Edward Weston was born in Highland Park, Illinois, and grew up in Chicago. Employed in his teens as an errand boy and salesman for the Marshall Field department store, he began to make photographs in his free time. Traveling to California in 1906, Weston went from door to door taking portrait photographs. From 1908 to 1911, he studied at the Illinois College of Photography and then moved to California in 1911, where he opened a successful portrait studio. Working in a pictorialist style, Weston won numerous awards.

In the early 1920s, after being elected to the prestigious London Salon of Photography (successor to The Linked Ring, a pictorialist group), Weston grew increasingly dissatisfied with his soft-focus work and began to experiment with semi-abstract images. By the end of that decade, he had gained renown for his groundbreaking attention to the characteristics of expression and description that are unique to photography, as well as for his devotion to aesthetic purity. Of prime importance in his approach was the need to visualize in advance the final result. As Weston wrote in 1922, "The real test of not only technical proficiency, but intelligent conception, is not in the use of some indifferent negative as a basis to work from, but in the ability to see one's finished print on the ground glass in all its desired qualities and values before exposure." Weston's commitment to sharp details, rich textures, and clear description became the hallmarks of his portraits and images of objects and, landscapes. In 1932 he formed the California-based Group f/64 with a number of younger photographers, including Ansel Adams, Imogen Cunningham, and Willard Van Dyke. A tribute to Weston's working method, the name of the group refers to the smallest aperture available on a photographic lens; the selection of f/64 guarantees maximum sharpness throughout the image, from foreground to background.

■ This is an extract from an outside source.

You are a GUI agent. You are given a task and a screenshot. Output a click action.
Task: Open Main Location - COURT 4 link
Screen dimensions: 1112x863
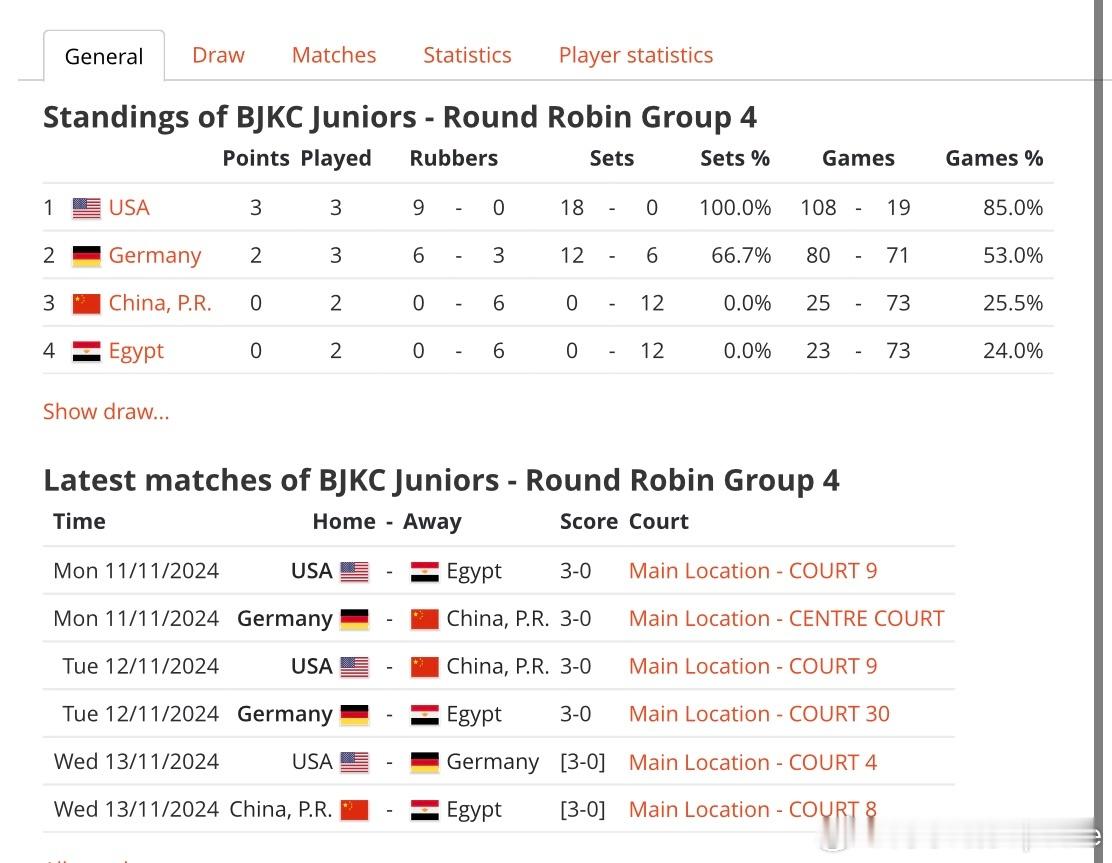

Beginning in 1937, Weston grew increasingly interested in landscape photography, particularly when it involved the kind of complex spatial organization to be found in cities, including steel bridges, rail yards, and skyscrapers. In 1941 Weston produced seven negatives in Pittsburgh while photographing for a new edition of Walt Whitman's Leaves of Grass.

As Andy Grundberg writes in EW100: Centennial Essays in Honor of Edward Weston, "In the last ten years of his working life, Weston perceived the American landscape not as something grand, primordial, and innocent, but as inhabited, acculturated and, in many places, despoiled. Not only do many of his pictures from this era recall Walker Evans's photography of the 1930s, but they also point directly to the socially conscious but stylistically restrained `New Topographic' mode of landscape photography of the last ten years, by photographers such as Robert Adams, Lewis Baltz, Joe Deal, Frank Gohlke and Stephen Shore."

Weston was awarded a Guggenheim fellowship in 1937, the first photographer ever to receive this honor. His most significant publications are California and the West and My Camera at Point Lobos. From 1923 to 1943, Weston kept a journal, which was posthumously edited by Nancy Newhall and published as The Daybooks of Edward Weston.